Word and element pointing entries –
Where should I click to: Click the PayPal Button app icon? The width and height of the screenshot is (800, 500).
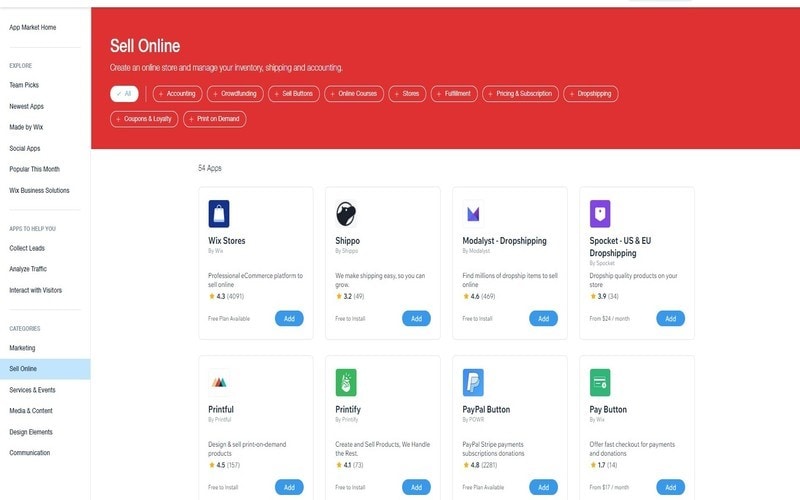click(473, 382)
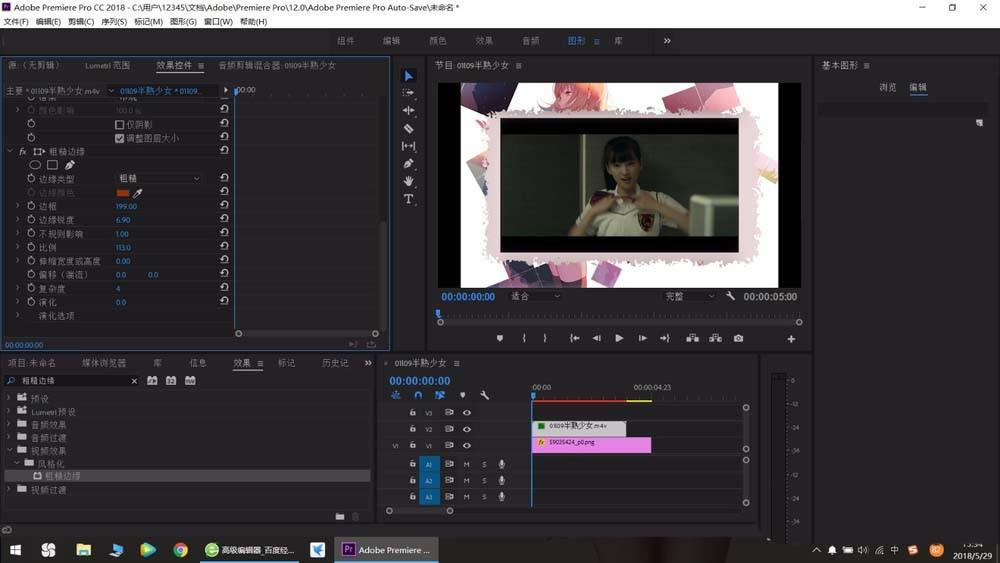Choose the Pen tool in the toolbar
Viewport: 1000px width, 563px height.
pos(408,163)
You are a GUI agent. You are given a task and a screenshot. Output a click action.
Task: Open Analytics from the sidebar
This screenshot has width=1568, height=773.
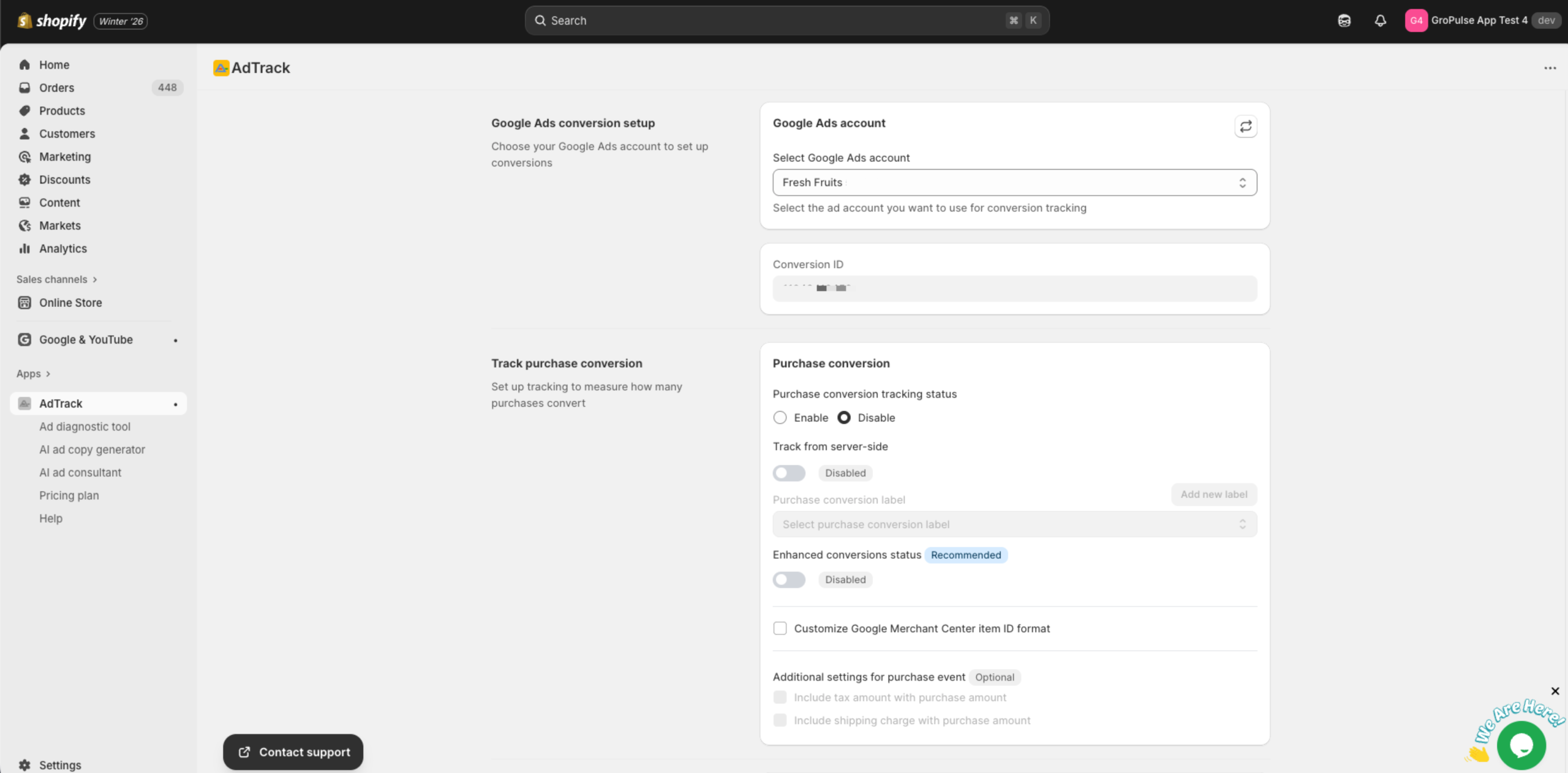pos(62,249)
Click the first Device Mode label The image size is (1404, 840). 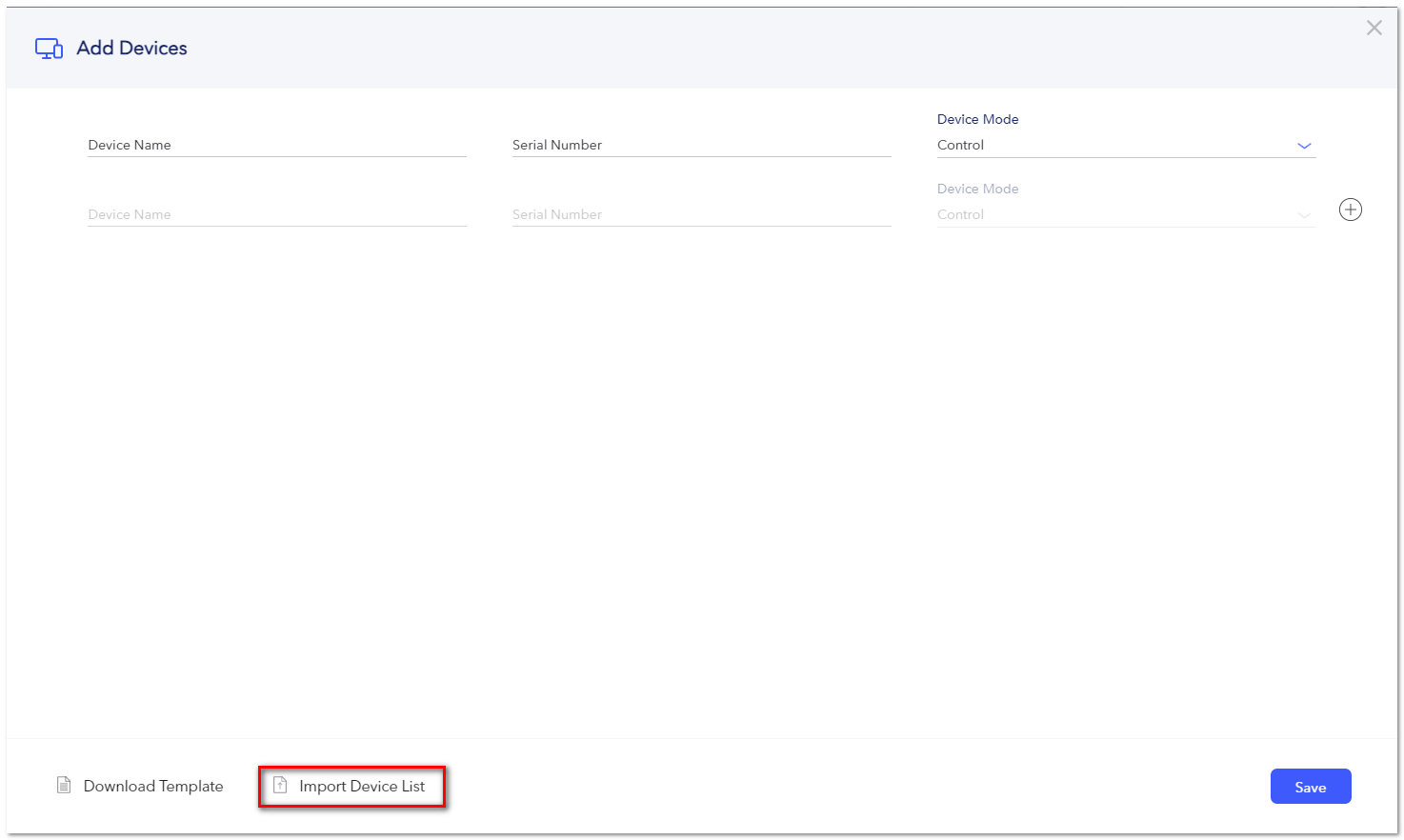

Aim of the exercise –
Repeat the lines above word for word, omitting the pictures.

Task response –
Where should I click to: Click the PayPal Button app icon? The width and height of the screenshot is (800, 500).
click(473, 382)
Choose the Pen tool in the toolbar
Viewport: 1000px width, 563px height.
pos(408,163)
You are a GUI agent. You are given a task and a screenshot. Output a click action.
Task: Open Analytics from the sidebar
This screenshot has width=1568, height=773.
pos(62,249)
Click the first Device Mode label The image size is (1404, 840). 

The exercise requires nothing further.